* WHAT YOU NEED TO DO *
Reproduce the lines exactly, from the line containing "You are a computer-use" through the line containing "pyautogui.click(x=443, y=1041)", and leave the pictures out of your answer.

* INPUT RECORDS *
/---
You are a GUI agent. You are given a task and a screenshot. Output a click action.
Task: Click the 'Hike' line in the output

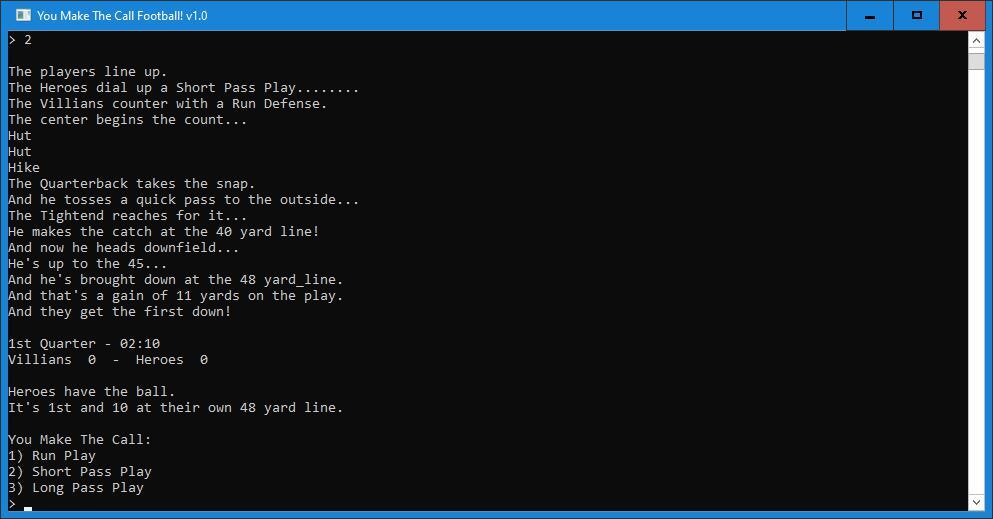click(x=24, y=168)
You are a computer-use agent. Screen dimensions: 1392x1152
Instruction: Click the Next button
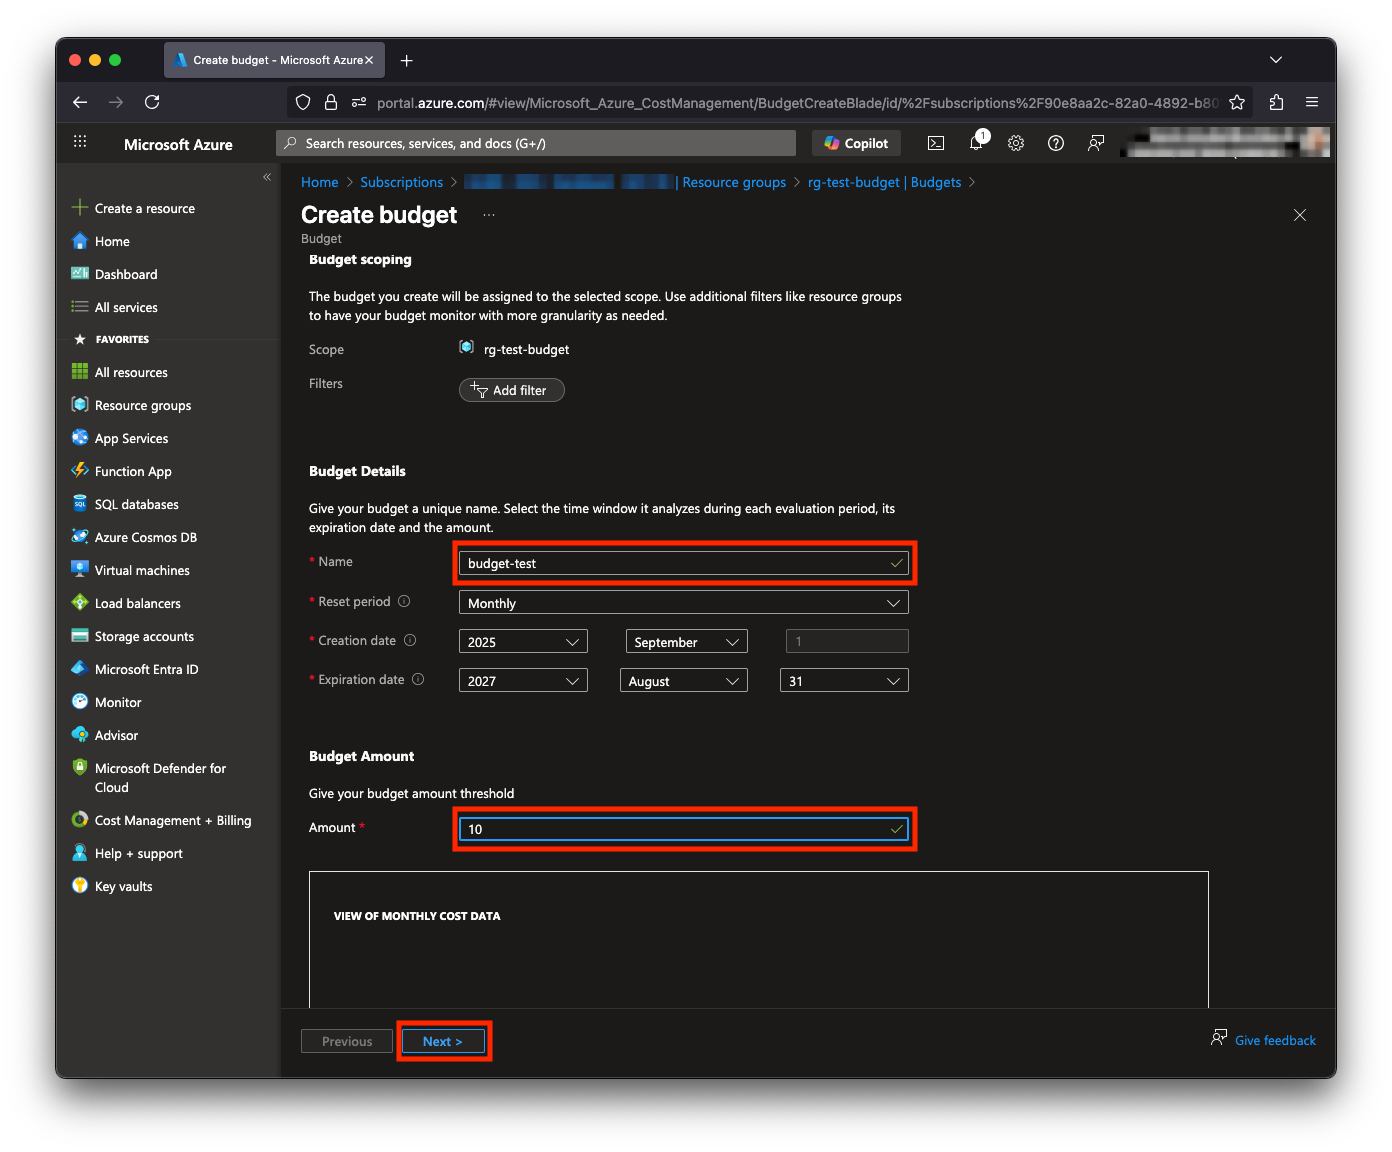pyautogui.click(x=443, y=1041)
\---
/---
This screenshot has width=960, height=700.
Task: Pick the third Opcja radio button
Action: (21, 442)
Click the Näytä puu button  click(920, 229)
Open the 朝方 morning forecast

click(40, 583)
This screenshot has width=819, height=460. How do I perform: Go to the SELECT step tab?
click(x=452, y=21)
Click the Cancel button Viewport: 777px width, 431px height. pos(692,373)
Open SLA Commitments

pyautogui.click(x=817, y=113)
\---
/---
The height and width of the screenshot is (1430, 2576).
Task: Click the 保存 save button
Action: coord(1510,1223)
\---
* RESPONSE TO THIS EXERCISE *
You are a computer-use agent. Screen dimensions: 1392x1152
Instruction: Click the Next button
pyautogui.click(x=443, y=1041)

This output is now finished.